#### Excerpted data ####
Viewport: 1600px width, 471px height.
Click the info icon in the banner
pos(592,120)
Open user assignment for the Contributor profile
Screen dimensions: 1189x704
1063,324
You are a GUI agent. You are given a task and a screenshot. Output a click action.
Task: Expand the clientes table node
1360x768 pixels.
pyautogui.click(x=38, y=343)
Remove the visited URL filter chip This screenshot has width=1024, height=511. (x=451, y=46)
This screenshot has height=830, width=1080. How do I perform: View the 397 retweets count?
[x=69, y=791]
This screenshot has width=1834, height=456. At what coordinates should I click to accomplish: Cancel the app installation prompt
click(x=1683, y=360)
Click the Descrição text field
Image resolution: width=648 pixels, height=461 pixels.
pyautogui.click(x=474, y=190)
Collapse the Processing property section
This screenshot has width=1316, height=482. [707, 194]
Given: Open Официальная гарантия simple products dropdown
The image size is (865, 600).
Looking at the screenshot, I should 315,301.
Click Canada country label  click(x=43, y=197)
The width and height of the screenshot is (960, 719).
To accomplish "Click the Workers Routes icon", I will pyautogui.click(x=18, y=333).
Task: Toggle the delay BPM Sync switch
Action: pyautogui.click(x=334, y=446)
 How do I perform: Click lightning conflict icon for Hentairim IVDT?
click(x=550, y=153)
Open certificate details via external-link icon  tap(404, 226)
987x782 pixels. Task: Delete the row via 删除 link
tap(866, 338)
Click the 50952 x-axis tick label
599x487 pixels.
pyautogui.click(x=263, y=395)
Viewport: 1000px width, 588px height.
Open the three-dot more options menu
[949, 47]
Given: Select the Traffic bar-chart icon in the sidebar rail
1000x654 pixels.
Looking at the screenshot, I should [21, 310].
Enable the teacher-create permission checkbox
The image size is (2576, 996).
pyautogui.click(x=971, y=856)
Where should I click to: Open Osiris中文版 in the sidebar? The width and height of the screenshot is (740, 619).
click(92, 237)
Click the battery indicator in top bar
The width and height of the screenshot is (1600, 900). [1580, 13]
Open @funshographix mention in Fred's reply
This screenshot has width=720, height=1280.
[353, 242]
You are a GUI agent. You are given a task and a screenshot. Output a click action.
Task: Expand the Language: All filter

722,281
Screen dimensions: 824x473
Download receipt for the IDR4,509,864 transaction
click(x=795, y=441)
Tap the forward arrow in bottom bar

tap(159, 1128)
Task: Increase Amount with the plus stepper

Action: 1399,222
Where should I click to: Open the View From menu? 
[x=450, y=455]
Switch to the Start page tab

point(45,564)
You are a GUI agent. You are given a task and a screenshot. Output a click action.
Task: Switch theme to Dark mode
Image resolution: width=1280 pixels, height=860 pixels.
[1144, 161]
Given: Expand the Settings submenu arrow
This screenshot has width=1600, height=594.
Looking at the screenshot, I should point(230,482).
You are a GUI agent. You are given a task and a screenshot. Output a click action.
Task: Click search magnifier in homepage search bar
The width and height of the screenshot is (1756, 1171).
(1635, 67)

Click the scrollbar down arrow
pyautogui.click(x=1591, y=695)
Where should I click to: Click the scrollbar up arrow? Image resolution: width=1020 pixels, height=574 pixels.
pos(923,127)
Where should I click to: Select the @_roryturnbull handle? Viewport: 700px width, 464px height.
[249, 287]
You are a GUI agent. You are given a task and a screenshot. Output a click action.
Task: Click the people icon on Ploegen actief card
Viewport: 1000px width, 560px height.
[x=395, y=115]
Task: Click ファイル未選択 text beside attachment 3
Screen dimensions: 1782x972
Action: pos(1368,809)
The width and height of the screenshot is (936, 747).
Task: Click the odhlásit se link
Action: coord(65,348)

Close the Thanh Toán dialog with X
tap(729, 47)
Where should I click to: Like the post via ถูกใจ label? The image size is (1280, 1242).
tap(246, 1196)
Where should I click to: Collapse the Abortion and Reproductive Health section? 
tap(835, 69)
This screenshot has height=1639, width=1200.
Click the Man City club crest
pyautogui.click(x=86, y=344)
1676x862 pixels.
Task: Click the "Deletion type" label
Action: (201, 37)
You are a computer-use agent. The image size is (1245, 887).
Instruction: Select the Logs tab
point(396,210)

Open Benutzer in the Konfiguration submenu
####
* What to produce *
Repeat the data word for word, starting at its first line and stopping after the line that contains "The width and height of the screenshot is (960, 719).".

* Finished exercise *
Viewport: 1600px width, 471px height.
Click the info icon in the banner
pos(592,120)
Open user assignment for the Contributor profile
Screen dimensions: 1189x704
1063,324
You are a GUI agent. You are given a task and a screenshot. Output a click action.
Task: Expand the clientes table node
1360x768 pixels.
pyautogui.click(x=38, y=343)
Remove the visited URL filter chip This screenshot has width=1024, height=511. (x=451, y=46)
This screenshot has height=830, width=1080. How do I perform: View the 397 retweets count?
[x=69, y=791]
This screenshot has width=1834, height=456. At what coordinates should I click to accomplish: Cancel the app installation prompt
click(x=1683, y=360)
Click the Descrição text field
Image resolution: width=648 pixels, height=461 pixels.
pyautogui.click(x=474, y=190)
Collapse the Processing property section
This screenshot has width=1316, height=482. [707, 194]
Given: Open Официальная гарантия simple products dropdown
The image size is (865, 600).
Looking at the screenshot, I should 315,301.
Click Canada country label  click(x=43, y=197)
The width and height of the screenshot is (960, 719).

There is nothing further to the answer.